🤖 AI Summary
This work addresses the high computational cost of long-context autoregressive decoding, which stems from repeatedly processing increasingly lengthy historical sequences. The authors propose a training-free decoding framework that decouples generation into frequent, low-overhead fast steps and occasional, compute-intensive slow steps employing full attention. To ensure inference stability, they introduce intra-sentence attention for the first time. By integrating sparse memory reuse, semantic boundary detection, and dynamic switching between fast and slow steps, the method can be directly applied to existing model checkpoints without fine-tuning. Experiments demonstrate throughput improvements of 1.6–14.4× across various context lengths while maintaining generation quality on par with the full KV attention baseline.
📝 Abstract
Long-context autoregressive decoding remains expensive because each decoding step must repeatedly process a growing history. We observe a consistent pattern during decoding: within a sentence, and more generally within a short semantically coherent span, the dominant attention support often remains largely stable.

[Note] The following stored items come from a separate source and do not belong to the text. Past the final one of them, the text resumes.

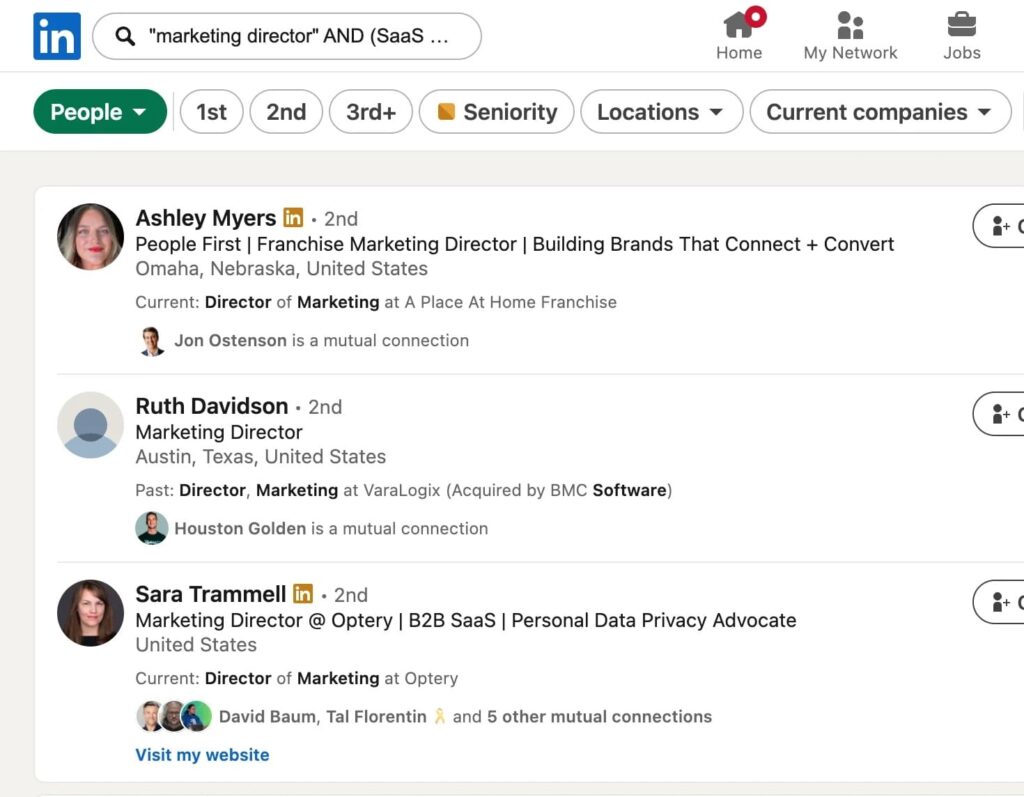The height and width of the screenshot is (797, 1024).
Task: Toggle the 1st connections filter
Action: [211, 111]
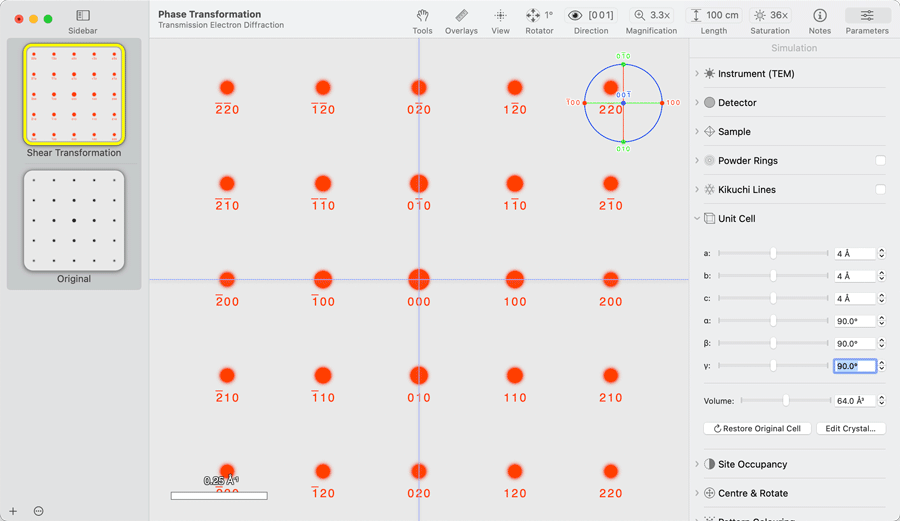Click the Direction eye icon
This screenshot has width=900, height=521.
click(x=575, y=15)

Motivated by this observation, we propose Slow-Fast Inference (SFI), a training-free decoding framework that decouples generation into frequent low-cost fast steps and occasional dense-attention slow steps. Fast steps reuse a compact sparse memory for efficient decoding. Slow steps are triggered near semantic boundaries. At slow steps, the model revisits the broader context and uses the Selector to refresh the selected memory for subsequent fast steps. Across the evaluated context lengths, SFI delivers approximately $1.6\times$--$14.4\times$ higher decoding throughput while generally maintaining quality on par with the full-KV baseline across long-context and long-CoT settings. Because SFI is training-free and applies directly to existing checkpoints, it offers a practical path to reducing inference cost for contemporary autoregressive reasoning models in long-context, long-horizon, and agentic workloads.